Louka: Ich habe Raina nicht geschadet.

Katharina [hochmütig]: Raina?! [Raina ist gleichfalls empört über diese Frechheit.]

Louka: Ich habe das Recht, sie Raina zu nennen, sie nennt mich ja auch bloß Louka. Ich habe Major Saranoff gesagt, daß sie ihn nie heiraten würde, falls der Schweizer Herr jemals wiederkommen sollte.

Bluntschli [überrascht]: Was ist das?

Louka [wendet sich zu Raina]: Ich dachte, Sie hätten ihn lieber als
Sergius; Sie müssen am besten wissen, ob ich recht habe.

Bluntschli: Was ist das für ein Unsinn? Ich versichere Ihnen, mein lieber Major, verehrte gnädige Frau, Ihr reizendes Fräulein Tochter hat mir nur das Leben gerettet, nichts weiter; es war ihr niemals etwas an mir gelegen. Wie könnte das auch sein, um Gottes willen! Sehen Sie sich bloß einmal diese junge Dame an, und dann sehen Sie mich an! Sie: reich, jung, schön, ihre Phantasie voller Märchenprinzen und Heldentaten, Kavallerieattacken und weiß Gott was noch! und ich, ein gewöhnlicher Schweizer Soldat, der sich kaum mehr vorstellen kann, was ein geregeltes Dasein ist, nach fünfzehnjährigem Kasernen- und Schlachtenleben, ein Vagabund, ein Mann, der alle seine Lebensaussichten durch eine unverbesserliche romantische Veranlagung verdorben hat, ein Mann, der…

Sergius [auffahrend; wie von einer Tarantel gestochen unterbricht er Bluntschli mit ungläubiger Verwunderung]: Verzeihen Sie, Bluntschli: was, sagen Sie, hat Ihre Lebensaussichten verdorben?

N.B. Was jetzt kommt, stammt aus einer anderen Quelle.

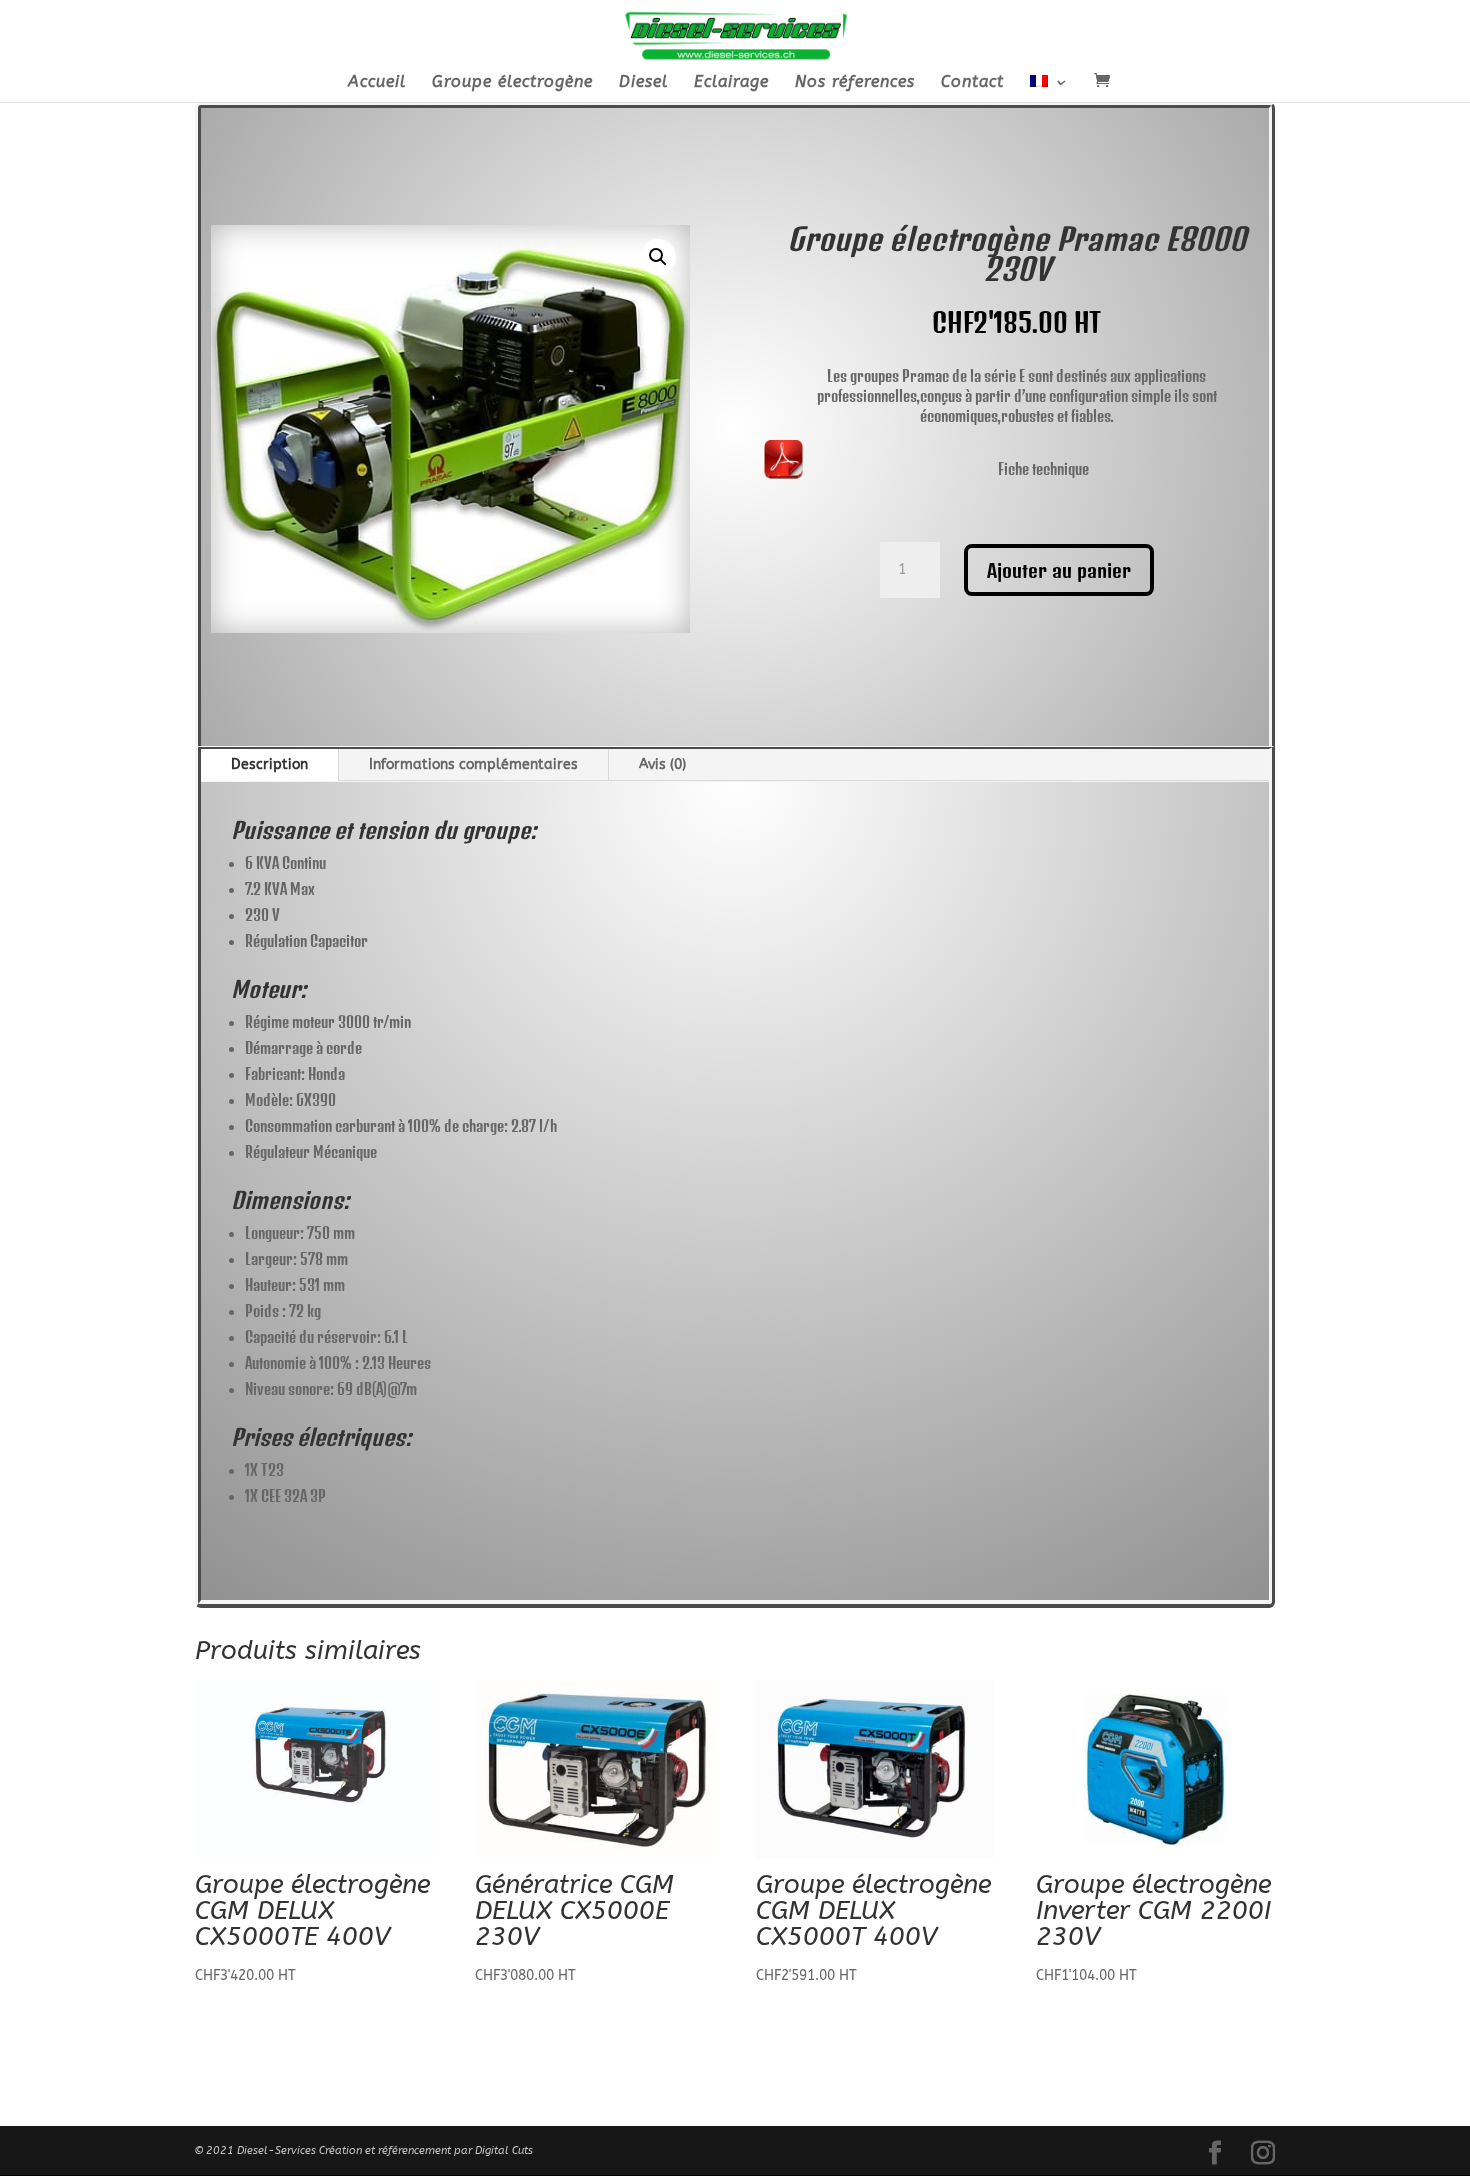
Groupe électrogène (512, 83)
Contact (972, 83)
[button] (658, 257)
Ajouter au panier (1059, 570)
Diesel (643, 83)
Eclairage (731, 83)
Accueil (377, 83)
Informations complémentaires (473, 764)
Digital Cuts (504, 2150)
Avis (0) (662, 764)
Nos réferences (855, 83)
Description (269, 764)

Bluntschli [sofort]: Eine unverbesserlich romantische Veranlagung. Ich bin schon als Knabe zweimal von Hause durchgebrannt. Ich ging zur Armee statt in meines Vaters Geschäft. Ich kletterte auf den Balkon dieses Hauses, statt mich wie ein vernünftiger Mensch im erstbesten Keller zu verstecken! Ich kam hierher zurückgeschlichen, um diese junge Dame noch einmal zu sehen, wo jeder andere Mann in meinem Alter den Rock einfach zurückgeschickt hätte…

Petkoff: Meinen Rock?

Bluntschli:—Ja, Ihren Rock! Jeder andere würde ihn zurückgeschickt haben und wäre dann ruhig nach Hause gereist. Glauben Sie wirklich, daß ein junges Mädchen sich in so einen Menschen verlieben wird? Vergleichen Sie bloß einmal unser Alter—ich bin vierunddreißig! Ich glaube nicht, daß Fräulein Raina viel über siebzehn ist. [Diese Schätzung ruft eine bemerkbare Sensation hervor, alle wenden sich um und blicken einander an; er fährt unschuldig fort:] Dieses ganze Abenteuer, dessen Ausgang für mich Leben oder Tod bedeutet hat, war ihr bloß das Spiel eines Backfisches mit Schokoladenbonbons, ein Versteckenspiel. Hier ist der Beweis! [Er nimmt die Photographie vom Tisch.] Ich frage Sie: würde mir eine Frau, die unsere Begegnung ernst genommen hätte, das geschickt haben mit dieser Inschrift: "Raina ihrem Pralinésoldaten zum Andenken"? [Er hält die Photographie triumphierend in die Höhe, als ob er die Angelegenheit nun über allen Zweifel erhaben geschlichtet hätte.]